Citigroup-Hiobsbotschaften
Flucht in Sicherheit drückt auf Renditen

Die Flucht in die Sicherheit hat auf beiden Seiten des Atlantiks die Anleihekurse gestützt und die Renditen gedrückt. Investoren befürchten nach der Abschreibungsankündigung der Citigroup, dass das Schlimmste am Kreditmarkt noch nicht vorbei ist. Das steigert die Nachfrage nach den als sicher geltenden Staatsanleihen.

HB FRANKFURT. Besonders am kurzen Ende brachte die hohe Nachfrage einen deutlichen Kursanstieg und damit sinkende Renditen. Zweijährige Treasuries rentierten vier Basispunkte niedriger bei 3,63 Prozent, bei zehnjährigen US-Staatspapieren ging die Rendite einen Basispunkt zurück.

In Europa profitierten die Anleihekurse auch von Spekulationen, dass die Europäische Zentralbank (EZB) in dieser Woche die Zinsen unverändert bei vier Prozent belassen wird, obwohl die Inflationsrate über dem EZB-Zielwert liegt. Bei zehnjährigen Bundesanleihen sank die Rendite einen Basispunkt auf 4,16 Prozent. Im Gegenzug legte der Terminkontrakt Bund-Future zwölf Basispunkte zu auf 113,99 Prozent.

Ein steigendes Ausfallrisiko bei Unternehmensanleihen heizte die Nachfrage nach Staatspapieren zusätzlich an. Bonds europäischer Unternehmen gegen Zahlungsausfälle im Insolvenzfall abzusichern, wurde so teuer wie seit August diesen Jahres nicht mehr.

------------

• **AUFGABE**
Schreiben Sie den obigen Artikel über die Flucht in Staatsanleihen vollständig und unverändert ab.

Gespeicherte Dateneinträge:

------------

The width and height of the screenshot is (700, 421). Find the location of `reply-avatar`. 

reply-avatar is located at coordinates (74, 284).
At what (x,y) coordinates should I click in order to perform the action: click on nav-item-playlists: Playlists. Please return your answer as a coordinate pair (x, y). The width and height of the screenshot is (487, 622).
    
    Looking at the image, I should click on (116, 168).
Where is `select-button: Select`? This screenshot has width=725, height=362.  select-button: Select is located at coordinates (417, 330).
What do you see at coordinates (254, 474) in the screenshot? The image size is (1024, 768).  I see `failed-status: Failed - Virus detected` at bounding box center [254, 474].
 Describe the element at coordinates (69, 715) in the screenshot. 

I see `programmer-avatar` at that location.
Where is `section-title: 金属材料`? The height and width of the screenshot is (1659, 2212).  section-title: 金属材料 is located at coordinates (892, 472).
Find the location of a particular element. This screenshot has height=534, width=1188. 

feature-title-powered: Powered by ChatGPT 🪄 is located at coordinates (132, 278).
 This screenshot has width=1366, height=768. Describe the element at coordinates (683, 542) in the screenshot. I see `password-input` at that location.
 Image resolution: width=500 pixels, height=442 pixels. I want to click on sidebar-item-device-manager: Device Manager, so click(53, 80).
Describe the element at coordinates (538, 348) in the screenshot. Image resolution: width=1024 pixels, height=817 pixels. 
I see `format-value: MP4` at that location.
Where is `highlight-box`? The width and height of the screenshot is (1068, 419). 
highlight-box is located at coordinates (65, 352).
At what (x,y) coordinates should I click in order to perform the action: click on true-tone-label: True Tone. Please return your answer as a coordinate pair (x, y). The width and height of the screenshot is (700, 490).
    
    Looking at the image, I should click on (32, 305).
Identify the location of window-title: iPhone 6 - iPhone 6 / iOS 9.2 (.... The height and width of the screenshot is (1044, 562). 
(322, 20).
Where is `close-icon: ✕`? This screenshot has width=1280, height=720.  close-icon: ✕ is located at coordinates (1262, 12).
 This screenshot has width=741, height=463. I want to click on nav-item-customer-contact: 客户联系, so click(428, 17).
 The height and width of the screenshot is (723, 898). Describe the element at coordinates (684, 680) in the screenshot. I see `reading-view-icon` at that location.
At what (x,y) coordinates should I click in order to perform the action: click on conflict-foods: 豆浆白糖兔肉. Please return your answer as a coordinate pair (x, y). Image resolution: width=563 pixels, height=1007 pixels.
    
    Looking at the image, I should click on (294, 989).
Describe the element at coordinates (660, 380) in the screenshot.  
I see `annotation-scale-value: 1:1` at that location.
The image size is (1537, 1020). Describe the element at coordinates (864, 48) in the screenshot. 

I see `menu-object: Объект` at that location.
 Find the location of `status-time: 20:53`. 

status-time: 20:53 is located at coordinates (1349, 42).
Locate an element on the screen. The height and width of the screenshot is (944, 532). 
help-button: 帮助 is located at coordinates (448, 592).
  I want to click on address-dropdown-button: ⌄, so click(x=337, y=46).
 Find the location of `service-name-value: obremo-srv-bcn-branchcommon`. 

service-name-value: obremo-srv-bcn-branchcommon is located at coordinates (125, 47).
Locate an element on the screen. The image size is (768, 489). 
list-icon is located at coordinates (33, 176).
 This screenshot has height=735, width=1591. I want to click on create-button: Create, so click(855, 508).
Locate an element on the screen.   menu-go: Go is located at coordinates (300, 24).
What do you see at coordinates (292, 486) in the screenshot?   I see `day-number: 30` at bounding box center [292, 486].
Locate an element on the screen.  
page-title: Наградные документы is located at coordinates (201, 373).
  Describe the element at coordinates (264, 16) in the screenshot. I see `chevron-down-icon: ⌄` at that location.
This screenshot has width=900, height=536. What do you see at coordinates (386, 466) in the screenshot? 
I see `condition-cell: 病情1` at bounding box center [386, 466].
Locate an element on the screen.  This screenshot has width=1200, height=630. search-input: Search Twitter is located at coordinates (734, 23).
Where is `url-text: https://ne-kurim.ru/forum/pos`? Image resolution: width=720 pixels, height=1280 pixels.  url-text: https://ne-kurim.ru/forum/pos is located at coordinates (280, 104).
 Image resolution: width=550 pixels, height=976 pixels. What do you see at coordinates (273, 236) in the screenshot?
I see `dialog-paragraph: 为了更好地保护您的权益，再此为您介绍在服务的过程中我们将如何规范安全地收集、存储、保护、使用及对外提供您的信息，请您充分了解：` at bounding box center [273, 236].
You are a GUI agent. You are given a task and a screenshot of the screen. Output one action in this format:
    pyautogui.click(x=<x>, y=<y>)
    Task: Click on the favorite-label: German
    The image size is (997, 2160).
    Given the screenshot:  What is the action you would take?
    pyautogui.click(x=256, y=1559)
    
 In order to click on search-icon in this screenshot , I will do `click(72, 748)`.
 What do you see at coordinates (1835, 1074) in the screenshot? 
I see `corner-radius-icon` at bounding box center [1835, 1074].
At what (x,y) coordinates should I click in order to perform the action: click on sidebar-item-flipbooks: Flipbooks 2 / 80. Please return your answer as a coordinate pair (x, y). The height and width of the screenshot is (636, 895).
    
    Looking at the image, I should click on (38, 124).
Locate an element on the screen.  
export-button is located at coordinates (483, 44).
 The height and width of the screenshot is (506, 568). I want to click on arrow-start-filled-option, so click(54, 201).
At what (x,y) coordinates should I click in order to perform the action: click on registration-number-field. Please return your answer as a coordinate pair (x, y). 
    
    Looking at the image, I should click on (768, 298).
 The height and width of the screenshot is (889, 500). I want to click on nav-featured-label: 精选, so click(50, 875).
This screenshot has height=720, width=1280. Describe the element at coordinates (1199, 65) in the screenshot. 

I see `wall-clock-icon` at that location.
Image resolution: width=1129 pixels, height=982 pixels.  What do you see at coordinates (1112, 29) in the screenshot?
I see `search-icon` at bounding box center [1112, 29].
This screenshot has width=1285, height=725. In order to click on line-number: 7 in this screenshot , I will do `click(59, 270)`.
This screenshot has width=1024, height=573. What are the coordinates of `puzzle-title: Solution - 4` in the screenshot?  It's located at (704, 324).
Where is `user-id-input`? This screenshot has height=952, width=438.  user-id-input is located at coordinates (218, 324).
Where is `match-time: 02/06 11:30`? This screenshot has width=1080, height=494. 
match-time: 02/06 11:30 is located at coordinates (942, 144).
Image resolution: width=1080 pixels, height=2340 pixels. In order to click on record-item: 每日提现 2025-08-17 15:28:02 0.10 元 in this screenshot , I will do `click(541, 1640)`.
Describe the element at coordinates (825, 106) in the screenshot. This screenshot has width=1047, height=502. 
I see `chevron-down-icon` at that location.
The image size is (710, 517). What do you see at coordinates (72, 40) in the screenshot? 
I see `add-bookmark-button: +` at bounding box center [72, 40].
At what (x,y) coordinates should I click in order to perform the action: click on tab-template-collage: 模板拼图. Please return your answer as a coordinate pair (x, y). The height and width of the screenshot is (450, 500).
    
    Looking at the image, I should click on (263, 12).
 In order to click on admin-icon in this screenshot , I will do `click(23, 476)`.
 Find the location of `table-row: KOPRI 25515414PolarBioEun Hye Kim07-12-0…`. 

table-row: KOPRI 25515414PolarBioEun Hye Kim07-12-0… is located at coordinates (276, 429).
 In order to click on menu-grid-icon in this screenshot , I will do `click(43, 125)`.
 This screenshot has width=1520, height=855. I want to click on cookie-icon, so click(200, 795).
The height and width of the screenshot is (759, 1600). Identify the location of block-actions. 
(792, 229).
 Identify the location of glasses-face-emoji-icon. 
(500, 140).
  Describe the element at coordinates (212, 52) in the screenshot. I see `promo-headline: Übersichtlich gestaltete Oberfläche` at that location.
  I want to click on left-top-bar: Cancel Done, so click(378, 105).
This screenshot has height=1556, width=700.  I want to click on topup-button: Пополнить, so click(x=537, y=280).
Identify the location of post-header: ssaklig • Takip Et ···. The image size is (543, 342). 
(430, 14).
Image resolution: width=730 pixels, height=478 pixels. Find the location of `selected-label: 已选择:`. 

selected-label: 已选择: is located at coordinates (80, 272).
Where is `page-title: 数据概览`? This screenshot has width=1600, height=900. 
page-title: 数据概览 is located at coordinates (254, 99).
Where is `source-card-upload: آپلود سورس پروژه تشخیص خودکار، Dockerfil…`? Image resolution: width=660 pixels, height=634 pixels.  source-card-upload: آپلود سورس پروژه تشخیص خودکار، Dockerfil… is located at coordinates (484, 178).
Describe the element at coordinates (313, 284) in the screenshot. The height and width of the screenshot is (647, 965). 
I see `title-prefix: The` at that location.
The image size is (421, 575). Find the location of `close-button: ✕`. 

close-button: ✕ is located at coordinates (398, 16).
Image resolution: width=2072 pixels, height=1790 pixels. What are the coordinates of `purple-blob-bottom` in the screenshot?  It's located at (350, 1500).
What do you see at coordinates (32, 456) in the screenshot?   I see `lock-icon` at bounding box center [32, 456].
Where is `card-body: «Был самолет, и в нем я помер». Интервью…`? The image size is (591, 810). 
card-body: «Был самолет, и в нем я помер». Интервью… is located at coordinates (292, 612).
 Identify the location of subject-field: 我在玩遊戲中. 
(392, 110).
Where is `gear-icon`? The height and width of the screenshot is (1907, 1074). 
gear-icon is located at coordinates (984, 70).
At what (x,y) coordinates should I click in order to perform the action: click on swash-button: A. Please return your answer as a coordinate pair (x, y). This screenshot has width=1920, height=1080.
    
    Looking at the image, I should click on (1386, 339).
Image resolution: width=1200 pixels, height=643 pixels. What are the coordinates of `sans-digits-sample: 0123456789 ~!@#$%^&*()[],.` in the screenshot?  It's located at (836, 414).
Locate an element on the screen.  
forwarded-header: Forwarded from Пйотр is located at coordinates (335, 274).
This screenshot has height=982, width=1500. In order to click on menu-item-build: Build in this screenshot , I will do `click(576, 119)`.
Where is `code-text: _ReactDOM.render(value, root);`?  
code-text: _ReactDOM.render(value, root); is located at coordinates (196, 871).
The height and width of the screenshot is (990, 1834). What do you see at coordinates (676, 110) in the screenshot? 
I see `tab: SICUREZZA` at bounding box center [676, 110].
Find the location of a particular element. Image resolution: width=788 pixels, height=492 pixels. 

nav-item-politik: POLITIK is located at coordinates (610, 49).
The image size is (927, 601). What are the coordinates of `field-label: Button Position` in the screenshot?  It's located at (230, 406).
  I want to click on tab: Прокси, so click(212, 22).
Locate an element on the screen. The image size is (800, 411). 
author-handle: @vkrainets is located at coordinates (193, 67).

------------

• **ERGEBNIS**
Citigroup-Hiobsbotschaften
Flucht in Sicherheit drückt auf Renditen

Die Flucht in die Sicherheit hat auf beiden Seiten des Atlantiks die Anleihekurse gestützt und die Renditen gedrückt. Investoren befürchten nach der Abschreibungsankündigung der Citigroup, dass das Schlimmste am Kreditmarkt noch nicht vorbei ist. Das steigert die Nachfrage nach den als sicher geltenden Staatsanleihen.

HB FRANKFURT. Besonders am kurzen Ende brachte die hohe Nachfrage einen deutlichen Kursanstieg und damit sinkende Renditen. Zweijährige Treasuries rentierten vier Basispunkte niedriger bei 3,63 Prozent, bei zehnjährigen US-Staatspapieren ging die Rendite einen Basispunkt zurück.

In Europa profitierten die Anleihekurse auch von Spekulationen, dass die Europäische Zentralbank (EZB) in dieser Woche die Zinsen unverändert bei vier Prozent belassen wird, obwohl die Inflationsrate über dem EZB-Zielwert liegt. Bei zehnjährigen Bundesanleihen sank die Rendite einen Basispunkt auf 4,16 Prozent. Im Gegenzug legte der Terminkontrakt Bund-Future zwölf Basispunkte zu auf 113,99 Prozent.

Ein steigendes Ausfallrisiko bei Unternehmensanleihen heizte die Nachfrage nach Staatspapieren zusätzlich an. Bonds europäischer Unternehmen gegen Zahlungsausfälle im Insolvenzfall abzusichern, wurde so teuer wie seit August diesen Jahres nicht mehr.